● **What to produce**:
Output the lines of the entries below as a JSON list of strings, with one string per line and all blank lines omitted.

● **Information supplied**:
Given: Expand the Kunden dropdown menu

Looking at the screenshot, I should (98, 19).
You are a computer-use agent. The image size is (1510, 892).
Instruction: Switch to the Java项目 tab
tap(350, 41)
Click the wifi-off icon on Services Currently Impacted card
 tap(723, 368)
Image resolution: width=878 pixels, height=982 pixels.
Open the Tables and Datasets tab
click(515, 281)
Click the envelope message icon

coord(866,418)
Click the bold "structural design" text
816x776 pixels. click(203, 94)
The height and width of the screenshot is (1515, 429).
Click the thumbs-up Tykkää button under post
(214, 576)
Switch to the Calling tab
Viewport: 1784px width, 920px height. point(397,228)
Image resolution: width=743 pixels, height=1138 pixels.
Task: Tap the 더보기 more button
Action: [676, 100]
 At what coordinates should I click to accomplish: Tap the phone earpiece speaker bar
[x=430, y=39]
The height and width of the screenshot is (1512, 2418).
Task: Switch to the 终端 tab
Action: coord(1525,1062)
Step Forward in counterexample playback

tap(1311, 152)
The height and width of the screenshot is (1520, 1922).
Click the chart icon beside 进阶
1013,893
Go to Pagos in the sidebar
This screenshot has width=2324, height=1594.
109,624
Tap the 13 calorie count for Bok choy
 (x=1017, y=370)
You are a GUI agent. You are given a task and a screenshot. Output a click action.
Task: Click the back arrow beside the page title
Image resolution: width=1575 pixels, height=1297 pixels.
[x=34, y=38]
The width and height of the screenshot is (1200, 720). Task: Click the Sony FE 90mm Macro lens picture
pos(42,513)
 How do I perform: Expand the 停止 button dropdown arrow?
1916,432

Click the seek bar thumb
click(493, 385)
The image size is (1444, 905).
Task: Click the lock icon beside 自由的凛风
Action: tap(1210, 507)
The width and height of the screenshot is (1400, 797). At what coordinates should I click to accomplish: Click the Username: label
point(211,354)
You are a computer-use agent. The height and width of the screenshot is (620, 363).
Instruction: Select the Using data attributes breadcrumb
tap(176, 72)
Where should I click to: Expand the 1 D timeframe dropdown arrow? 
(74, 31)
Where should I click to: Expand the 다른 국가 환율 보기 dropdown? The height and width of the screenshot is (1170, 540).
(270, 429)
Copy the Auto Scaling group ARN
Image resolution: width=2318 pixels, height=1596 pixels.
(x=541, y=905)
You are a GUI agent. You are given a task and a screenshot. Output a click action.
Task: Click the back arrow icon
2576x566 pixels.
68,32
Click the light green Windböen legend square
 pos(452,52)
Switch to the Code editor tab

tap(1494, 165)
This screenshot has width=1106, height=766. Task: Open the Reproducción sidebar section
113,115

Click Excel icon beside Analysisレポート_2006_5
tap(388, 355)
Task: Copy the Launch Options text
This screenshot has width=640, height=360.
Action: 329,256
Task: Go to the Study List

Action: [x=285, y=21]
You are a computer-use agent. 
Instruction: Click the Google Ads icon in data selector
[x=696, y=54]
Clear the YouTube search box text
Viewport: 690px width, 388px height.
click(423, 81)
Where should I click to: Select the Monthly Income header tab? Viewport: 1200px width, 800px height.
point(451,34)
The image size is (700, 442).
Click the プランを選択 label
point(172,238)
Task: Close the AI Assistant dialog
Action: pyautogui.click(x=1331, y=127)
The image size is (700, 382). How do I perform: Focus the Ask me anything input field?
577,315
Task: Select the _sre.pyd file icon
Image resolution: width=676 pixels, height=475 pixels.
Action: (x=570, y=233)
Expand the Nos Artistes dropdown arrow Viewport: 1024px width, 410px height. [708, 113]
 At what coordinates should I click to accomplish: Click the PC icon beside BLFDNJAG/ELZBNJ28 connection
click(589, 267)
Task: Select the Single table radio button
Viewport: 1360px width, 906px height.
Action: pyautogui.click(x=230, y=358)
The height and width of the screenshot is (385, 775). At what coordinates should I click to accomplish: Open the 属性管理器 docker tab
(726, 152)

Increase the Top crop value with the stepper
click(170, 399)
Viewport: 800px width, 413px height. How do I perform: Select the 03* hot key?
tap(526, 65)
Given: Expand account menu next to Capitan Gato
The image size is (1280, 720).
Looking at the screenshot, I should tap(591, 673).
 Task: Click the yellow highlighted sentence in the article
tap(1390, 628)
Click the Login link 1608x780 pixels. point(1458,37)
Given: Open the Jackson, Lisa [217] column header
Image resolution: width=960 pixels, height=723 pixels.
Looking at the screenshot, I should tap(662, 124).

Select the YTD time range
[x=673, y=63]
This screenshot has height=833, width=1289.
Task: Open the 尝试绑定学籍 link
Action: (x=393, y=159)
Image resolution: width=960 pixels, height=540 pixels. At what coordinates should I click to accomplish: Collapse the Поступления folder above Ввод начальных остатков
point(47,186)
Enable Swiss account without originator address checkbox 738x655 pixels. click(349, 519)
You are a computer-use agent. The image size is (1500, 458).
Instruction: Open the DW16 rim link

● **Exercise output**:
[
  "Given: Expand the Kunden dropdown menu",
  "Looking at the screenshot, I should (98, 19).",
  "You are a computer-use agent. The image size is (1510, 892).",
  "Instruction: Switch to the Java项目 tab",
  "tap(350, 41)",
  "Click the wifi-off icon on Services Currently Impacted card",
  " tap(723, 368)",
  "Image resolution: width=878 pixels, height=982 pixels.",
  "Open the Tables and Datasets tab",
  "click(515, 281)",
  "Click the envelope message icon",
  "coord(866,418)",
  "Click the bold \"structural design\" text",
  "816x776 pixels. click(203, 94)",
  "The height and width of the screenshot is (1515, 429).",
  "Click the thumbs-up Tykkää button under post",
  "(214, 576)",
  "Switch to the Calling tab",
  "Viewport: 1784px width, 920px height. point(397,228)",
  "Image resolution: width=743 pixels, height=1138 pixels.",
  "Task: Tap the 더보기 more button",
  "Action: [676, 100]",
  " At what coordinates should I click to accomplish: Tap the phone earpiece speaker bar",
  "[x=430, y=39]",
  "The height and width of the screenshot is (1512, 2418).",
  "Task: Switch to the 终端 tab",
  "Action: coord(1525,1062)",
  "Step Forward in counterexample playback",
  "tap(1311, 152)",
  "The height and width of the screenshot is (1520, 1922).",
  "Click the chart icon beside 进阶",
  "1013,893",
  "Go to Pagos in the sidebar",
  "This screenshot has width=2324, height=1594.",
  "109,624",
  "Tap the 13 calorie count for Bok choy",
  " (x=1017, y=370)",
  "You are a GUI agent. You are given a task and a screenshot. Output a click action.",
  "Task: Click the back arrow beside the page title",
  "Image resolution: width=1575 pixels, height=1297 pixels.",
  "[x=34, y=38]",
  "The width and height of the screenshot is (1200, 720). Task: Click the Sony FE 90mm Macro lens picture",
  "pos(42,513)",
  " How do I perform: Expand the 停止 button dropdown arrow?",
  "1916,432",
  "Click the seek bar thumb",
  "click(493, 385)",
  "The image size is (1444, 905).",
  "Task: Click the lock icon beside 自由的凛风",
  "Action: tap(1210, 507)",
  "The width and height of the screenshot is (1400, 797). At what coordinates should I click to accomplish: Click the Username: label",
  "point(211,354)",
  "You are a computer-use agent. The height and width of the screenshot is (620, 363).",
  "Instruction: Select the Using data attributes breadcrumb",
  "tap(176, 72)",
  "Where should I click to: Expand the 1 D timeframe dropdown arrow? ",
  "(74, 31)",
  "Where should I click to: Expand the 다른 국가 환율 보기 dropdown? The height and width of the screenshot is (1170, 540).",
  "(270, 429)",
  "Copy the Auto Scaling group ARN",
  "Image resolution: width=2318 pixels, height=1596 pixels.",
  "(x=541, y=905)",
  "You are a GUI agent. You are given a task and a screenshot. Output a click action.",
  "Task: Click the back arrow icon",
  "2576x566 pixels.",
  "68,32",
  "Click the light green Windböen legend square",
  " pos(452,52)",
  "Switch to the Code editor tab",
  "tap(1494, 165)",
  "This screenshot has width=1106, height=766. Task: Open the Reproducción sidebar section",
  "113,115",
  "Click Excel icon beside Analysisレポート_2006_5",
  "tap(388, 355)",
  "Task: Copy the Launch Options text",
  "This screenshot has width=640, height=360.",
  "Action: 329,256",
  "Task: Go to the Study List",
  "Action: [x=285, y=21]",
  "You are a computer-use agent. ",
  "Instruction: Click the Google Ads icon in data selector",
  "[x=696, y=54]",
  "Clear the YouTube search box text",
  "Viewport: 690px width, 388px height.",
  "click(423, 81)",
  "Where should I click to: Select the Monthly Income header tab? Viewport: 1200px width, 800px height.",
  "point(451,34)",
  "The image size is (700, 442).",
  "Click the プランを選択 label",
  "point(172,238)",
  "Task: Close the AI Assistant dialog",
  "Action: pyautogui.click(x=1331, y=127)",
  "The image size is (700, 382). How do I perform: Focus the Ask me anything input field?",
  "577,315",
  "Task: Select the _sre.pyd file icon",
  "Image resolution: width=676 pixels, height=475 pixels.",
  "Action: (x=570, y=233)",
  "Expand the Nos Artistes dropdown arrow Viewport: 1024px width, 410px height. [708, 113]",
  " At what coordinates should I click to accomplish: Click the PC icon beside BLFDNJAG/ELZBNJ28 connection",
  "click(589, 267)",
  "Task: Select the Single table radio button",
  "Viewport: 1360px width, 906px height.",
  "Action: pyautogui.click(x=230, y=358)",
  "The height and width of the screenshot is (385, 775). At what coordinates should I click to accomplish: Open the 属性管理器 docker tab",
  "(726, 152)",
  "Increase the Top crop value with the stepper",
  "click(170, 399)",
  "Viewport: 800px width, 413px height. How do I perform: Select the 03* hot key?",
  "tap(526, 65)",
  "Given: Expand account menu next to Capitan Gato",
  "The image size is (1280, 720).",
  "Looking at the screenshot, I should tap(591, 673).",
  " Task: Click the yellow highlighted sentence in the article",
  "tap(1390, 628)",
  "Click the Login link 1608x780 pixels. point(1458,37)",
  "Given: Open the Jackson, Lisa [217] column header",
  "Image resolution: width=960 pixels, height=723 pixels.",
  "Looking at the screenshot, I should tap(662, 124).",
  "Select the YTD time range",
  "[x=673, y=63]",
  "This screenshot has height=833, width=1289.",
  "Task: Open the 尝试绑定学籍 link",
  "Action: (x=393, y=159)",
  "Image resolution: width=960 pixels, height=540 pixels. At what coordinates should I click to accomplish: Collapse the Поступления folder above Ввод начальных остатков",
  "point(47,186)",
  "Enable Swiss account without originator address checkbox 738x655 pixels. click(349, 519)",
  "You are a computer-use agent. The image size is (1500, 458).",
  "Instruction: Open the DW16 rim link"
]